Ce que l’on remarque au WSL c’est que ce ne sont pas spécialement ceux qui ont créé les projets qui vont les faire grandir. Notre mission, parfois, c’est de dire à un entrepreneur qu’il a fait un excellent boulot mais que s’il veut progresser, il va devoir laisser la main à un CEO et plutôt s’occuper des compétences scientifiques et techniques par exemple. Inversement d’autres vendent très bien mais devront se renforcer au niveau technique. Notons aussi que quand on a des projets technologiques, il faut que la compétence technique soit et reste en interne. Se lancer dans une innovation technologique quand on n’a pas la compétence technique, c’est risqué.

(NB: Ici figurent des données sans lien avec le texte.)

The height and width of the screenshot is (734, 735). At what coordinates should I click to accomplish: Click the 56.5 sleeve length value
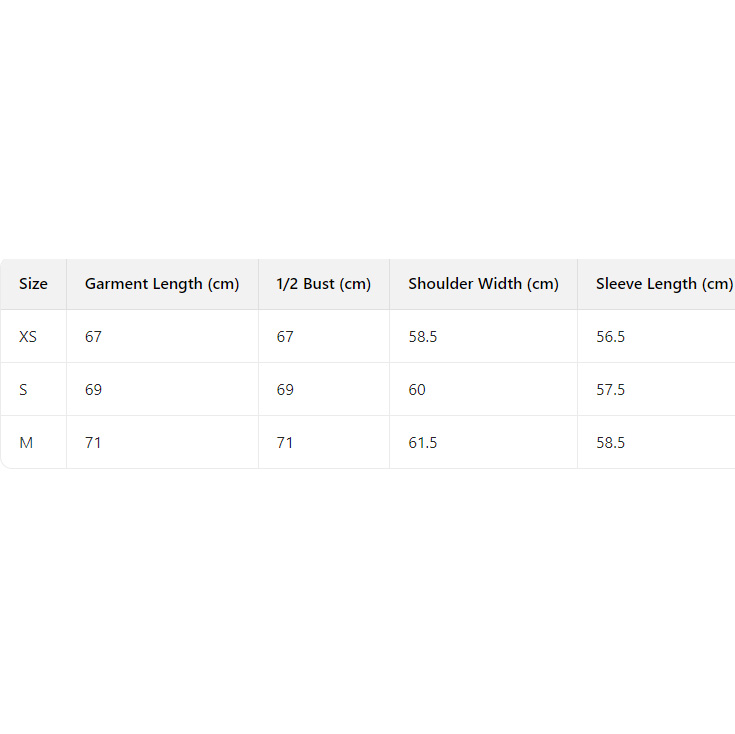click(x=611, y=337)
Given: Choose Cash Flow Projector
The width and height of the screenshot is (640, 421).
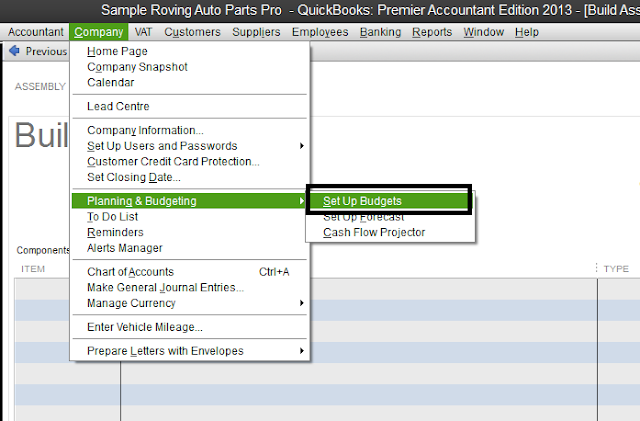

« Un projet moyen avec un bon entrepreneur aura toujours plus de chances de réussir qu’un très bon projet avec un entrepreneur moyen. » Au WSL, on utilise un outil, MatMax, qui permet de positionner un projet sur l’angle technique et l’angle business. Cette double échelle permet de mesurer le projet à un instant T et de le faire progresser avec des objectifs clairs.

Quel a été son regret, sa difficulté ou son échec comme manager ?

J’avais parfois un carnet de commandes plein mais pas assez de personnel pour suivre. Cela créait des frustrations dans les équipes qui devaient beaucoup travailler pour assurer la production. Je n’ai pas mis assez d’efforts dans le recrutement. Je pense qu’il faut recruter en permanence et j’avais été trop prudent, du coup, j’étais passé à côté de profils intéressants et je ne pensais pas que ça allait être si compliqué d’en trouver.

Quelle a été sa plus grande réussite comme manager ?

C’est certain que quand on gagne une affaire, que l’on empoche un contrat, c’est très valorisant. Mais ce qui a été le plus agréable, c’est d’avoir pu faire évoluer des personnes.

Une phrase/citation préférée?

« Il faut d’abord chercher ce qui est possible avant ce qui est idéal ».